Text and element pointing records:

%%

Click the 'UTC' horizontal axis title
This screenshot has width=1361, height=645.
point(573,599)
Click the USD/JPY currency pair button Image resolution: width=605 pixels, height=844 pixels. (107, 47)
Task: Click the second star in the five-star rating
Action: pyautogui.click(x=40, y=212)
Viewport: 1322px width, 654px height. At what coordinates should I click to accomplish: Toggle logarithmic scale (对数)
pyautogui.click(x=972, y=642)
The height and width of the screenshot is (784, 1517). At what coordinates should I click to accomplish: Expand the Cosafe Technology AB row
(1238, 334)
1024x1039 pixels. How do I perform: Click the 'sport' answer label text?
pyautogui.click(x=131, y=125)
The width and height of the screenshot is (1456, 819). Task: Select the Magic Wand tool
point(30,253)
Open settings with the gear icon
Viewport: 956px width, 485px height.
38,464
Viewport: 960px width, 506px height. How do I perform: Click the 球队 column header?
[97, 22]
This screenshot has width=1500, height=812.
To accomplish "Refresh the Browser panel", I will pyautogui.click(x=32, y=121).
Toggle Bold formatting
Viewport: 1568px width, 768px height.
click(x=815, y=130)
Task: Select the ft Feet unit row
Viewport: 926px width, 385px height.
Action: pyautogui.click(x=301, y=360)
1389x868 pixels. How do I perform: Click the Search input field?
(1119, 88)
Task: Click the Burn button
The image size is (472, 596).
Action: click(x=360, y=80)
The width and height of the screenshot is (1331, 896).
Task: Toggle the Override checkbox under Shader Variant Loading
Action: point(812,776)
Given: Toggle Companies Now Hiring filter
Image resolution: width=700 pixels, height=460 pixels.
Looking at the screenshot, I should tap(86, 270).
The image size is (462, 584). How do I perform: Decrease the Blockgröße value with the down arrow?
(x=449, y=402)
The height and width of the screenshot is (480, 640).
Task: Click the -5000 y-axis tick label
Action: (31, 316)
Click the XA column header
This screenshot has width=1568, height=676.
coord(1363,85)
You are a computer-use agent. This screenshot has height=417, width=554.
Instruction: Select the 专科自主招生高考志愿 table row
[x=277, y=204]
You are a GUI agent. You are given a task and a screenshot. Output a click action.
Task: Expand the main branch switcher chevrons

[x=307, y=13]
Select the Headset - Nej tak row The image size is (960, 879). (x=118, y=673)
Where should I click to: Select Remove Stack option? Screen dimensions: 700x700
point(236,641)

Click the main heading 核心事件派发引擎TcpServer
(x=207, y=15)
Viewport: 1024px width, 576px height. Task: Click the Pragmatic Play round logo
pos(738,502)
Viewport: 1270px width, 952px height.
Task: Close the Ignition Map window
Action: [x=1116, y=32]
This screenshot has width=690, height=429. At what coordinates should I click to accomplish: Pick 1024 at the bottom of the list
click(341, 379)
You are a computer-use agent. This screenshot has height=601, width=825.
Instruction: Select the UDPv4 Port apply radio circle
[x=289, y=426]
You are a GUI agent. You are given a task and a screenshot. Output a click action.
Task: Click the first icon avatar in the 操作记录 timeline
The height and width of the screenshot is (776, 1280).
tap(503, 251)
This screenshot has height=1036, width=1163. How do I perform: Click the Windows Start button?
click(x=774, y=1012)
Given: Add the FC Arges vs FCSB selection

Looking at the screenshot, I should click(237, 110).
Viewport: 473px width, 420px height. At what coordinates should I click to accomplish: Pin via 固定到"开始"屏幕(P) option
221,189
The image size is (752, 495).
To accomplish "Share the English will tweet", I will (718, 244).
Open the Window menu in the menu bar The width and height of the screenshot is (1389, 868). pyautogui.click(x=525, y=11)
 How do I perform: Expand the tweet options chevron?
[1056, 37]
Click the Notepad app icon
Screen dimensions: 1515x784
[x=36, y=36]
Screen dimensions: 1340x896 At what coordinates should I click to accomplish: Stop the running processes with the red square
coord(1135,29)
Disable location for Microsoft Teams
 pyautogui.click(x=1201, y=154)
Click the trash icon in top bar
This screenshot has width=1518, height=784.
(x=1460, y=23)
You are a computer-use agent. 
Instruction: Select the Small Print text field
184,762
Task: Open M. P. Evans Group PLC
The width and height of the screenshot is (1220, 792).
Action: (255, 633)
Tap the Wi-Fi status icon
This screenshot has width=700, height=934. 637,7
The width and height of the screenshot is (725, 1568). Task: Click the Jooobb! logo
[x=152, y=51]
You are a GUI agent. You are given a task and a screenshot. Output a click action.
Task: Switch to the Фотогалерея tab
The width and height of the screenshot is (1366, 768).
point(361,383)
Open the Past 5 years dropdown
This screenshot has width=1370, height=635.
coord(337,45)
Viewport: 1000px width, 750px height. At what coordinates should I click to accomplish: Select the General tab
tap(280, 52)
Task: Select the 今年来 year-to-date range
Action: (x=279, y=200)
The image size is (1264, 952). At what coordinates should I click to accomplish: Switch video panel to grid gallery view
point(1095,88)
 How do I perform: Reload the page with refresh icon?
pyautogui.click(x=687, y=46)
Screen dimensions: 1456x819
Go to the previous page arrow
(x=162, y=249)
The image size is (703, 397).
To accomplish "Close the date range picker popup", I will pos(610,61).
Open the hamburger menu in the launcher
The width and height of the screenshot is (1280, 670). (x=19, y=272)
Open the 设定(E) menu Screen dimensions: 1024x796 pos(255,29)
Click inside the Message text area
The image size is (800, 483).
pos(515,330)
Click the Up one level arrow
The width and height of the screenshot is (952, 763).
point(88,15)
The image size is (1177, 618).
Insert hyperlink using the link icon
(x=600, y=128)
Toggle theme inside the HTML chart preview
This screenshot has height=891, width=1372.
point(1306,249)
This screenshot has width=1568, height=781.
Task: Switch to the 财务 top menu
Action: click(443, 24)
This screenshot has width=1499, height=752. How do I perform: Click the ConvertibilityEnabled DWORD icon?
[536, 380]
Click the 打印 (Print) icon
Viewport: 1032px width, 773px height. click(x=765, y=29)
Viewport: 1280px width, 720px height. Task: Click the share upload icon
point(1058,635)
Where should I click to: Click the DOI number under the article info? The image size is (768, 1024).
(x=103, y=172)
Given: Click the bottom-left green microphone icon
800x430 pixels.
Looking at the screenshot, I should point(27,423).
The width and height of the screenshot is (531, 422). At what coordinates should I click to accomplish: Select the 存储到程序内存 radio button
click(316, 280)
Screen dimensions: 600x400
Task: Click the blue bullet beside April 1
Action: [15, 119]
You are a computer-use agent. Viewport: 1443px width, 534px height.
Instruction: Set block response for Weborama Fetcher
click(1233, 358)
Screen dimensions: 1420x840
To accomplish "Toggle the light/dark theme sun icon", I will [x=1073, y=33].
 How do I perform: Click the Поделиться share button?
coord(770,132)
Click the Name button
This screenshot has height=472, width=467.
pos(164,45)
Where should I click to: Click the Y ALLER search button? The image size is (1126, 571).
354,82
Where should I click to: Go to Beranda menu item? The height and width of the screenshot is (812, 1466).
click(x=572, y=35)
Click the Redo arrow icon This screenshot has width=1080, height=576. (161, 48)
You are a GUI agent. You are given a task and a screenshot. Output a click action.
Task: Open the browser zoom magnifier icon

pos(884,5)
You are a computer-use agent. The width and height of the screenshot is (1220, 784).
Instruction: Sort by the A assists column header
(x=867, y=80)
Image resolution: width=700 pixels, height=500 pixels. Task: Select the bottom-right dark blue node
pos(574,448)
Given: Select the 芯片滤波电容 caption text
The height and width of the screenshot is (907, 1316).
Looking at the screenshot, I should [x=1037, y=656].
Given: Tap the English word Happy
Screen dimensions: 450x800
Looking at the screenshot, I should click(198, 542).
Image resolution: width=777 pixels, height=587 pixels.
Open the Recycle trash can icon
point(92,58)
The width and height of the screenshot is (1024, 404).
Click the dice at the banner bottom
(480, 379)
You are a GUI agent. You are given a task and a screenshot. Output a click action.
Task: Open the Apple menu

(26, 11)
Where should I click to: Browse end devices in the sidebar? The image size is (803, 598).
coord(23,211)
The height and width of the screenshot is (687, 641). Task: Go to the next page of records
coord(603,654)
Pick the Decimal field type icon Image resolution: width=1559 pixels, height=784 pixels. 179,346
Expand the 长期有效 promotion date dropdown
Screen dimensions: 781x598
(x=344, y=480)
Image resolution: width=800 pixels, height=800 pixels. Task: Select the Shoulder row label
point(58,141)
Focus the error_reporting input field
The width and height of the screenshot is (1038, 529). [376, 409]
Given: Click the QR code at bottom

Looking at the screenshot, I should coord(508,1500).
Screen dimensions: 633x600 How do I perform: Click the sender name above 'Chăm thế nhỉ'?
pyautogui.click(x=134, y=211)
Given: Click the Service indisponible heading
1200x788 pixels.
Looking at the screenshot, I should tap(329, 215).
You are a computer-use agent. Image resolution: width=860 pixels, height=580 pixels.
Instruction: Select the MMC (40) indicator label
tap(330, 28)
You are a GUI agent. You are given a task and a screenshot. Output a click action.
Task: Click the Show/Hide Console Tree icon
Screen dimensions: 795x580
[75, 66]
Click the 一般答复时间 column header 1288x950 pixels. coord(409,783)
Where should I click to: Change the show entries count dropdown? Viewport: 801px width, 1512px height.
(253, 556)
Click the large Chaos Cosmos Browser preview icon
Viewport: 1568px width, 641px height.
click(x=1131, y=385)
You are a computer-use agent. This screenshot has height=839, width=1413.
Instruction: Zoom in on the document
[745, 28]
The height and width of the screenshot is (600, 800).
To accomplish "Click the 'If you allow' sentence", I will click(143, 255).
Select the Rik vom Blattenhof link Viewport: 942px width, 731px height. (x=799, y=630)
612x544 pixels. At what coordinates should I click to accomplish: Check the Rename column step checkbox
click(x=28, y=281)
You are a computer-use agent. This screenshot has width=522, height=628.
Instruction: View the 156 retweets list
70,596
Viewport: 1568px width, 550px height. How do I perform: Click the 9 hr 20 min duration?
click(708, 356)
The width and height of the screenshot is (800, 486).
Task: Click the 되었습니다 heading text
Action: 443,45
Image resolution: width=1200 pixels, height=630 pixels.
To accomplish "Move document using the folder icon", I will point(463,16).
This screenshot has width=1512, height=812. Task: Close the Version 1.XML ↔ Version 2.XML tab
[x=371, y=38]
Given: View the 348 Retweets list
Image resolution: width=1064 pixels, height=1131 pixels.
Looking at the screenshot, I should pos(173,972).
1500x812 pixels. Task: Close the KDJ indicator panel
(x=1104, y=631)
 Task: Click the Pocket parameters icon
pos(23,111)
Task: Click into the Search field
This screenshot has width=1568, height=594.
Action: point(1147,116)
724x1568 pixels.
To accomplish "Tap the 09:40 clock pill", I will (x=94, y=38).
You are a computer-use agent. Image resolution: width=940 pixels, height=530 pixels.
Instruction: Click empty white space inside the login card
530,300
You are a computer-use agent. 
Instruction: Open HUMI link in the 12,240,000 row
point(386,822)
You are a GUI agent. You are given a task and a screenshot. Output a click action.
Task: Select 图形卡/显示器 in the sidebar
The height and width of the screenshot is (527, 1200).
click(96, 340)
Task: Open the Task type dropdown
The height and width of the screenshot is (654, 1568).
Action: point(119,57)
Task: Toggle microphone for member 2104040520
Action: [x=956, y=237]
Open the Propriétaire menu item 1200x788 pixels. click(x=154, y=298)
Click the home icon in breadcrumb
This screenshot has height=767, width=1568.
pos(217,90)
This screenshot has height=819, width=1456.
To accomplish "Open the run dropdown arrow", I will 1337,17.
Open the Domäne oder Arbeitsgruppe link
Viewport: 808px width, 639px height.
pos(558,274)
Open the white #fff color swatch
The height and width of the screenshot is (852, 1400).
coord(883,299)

%%

Aim:
Can you copy the entries above word for word, from the first line through the line containing "click(x=815, y=130)", including both of those lines?

Written reply:
Click the 'UTC' horizontal axis title
This screenshot has width=1361, height=645.
point(573,599)
Click the USD/JPY currency pair button Image resolution: width=605 pixels, height=844 pixels. (107, 47)
Task: Click the second star in the five-star rating
Action: pyautogui.click(x=40, y=212)
Viewport: 1322px width, 654px height. At what coordinates should I click to accomplish: Toggle logarithmic scale (对数)
pyautogui.click(x=972, y=642)
The height and width of the screenshot is (784, 1517). At what coordinates should I click to accomplish: Expand the Cosafe Technology AB row
(1238, 334)
1024x1039 pixels. How do I perform: Click the 'sport' answer label text?
pyautogui.click(x=131, y=125)
The width and height of the screenshot is (1456, 819). Task: Select the Magic Wand tool
point(30,253)
Open settings with the gear icon
Viewport: 956px width, 485px height.
38,464
Viewport: 960px width, 506px height. How do I perform: Click the 球队 column header?
[97, 22]
This screenshot has width=1500, height=812.
To accomplish "Refresh the Browser panel", I will pyautogui.click(x=32, y=121).
Toggle Bold formatting
Viewport: 1568px width, 768px height.
click(x=815, y=130)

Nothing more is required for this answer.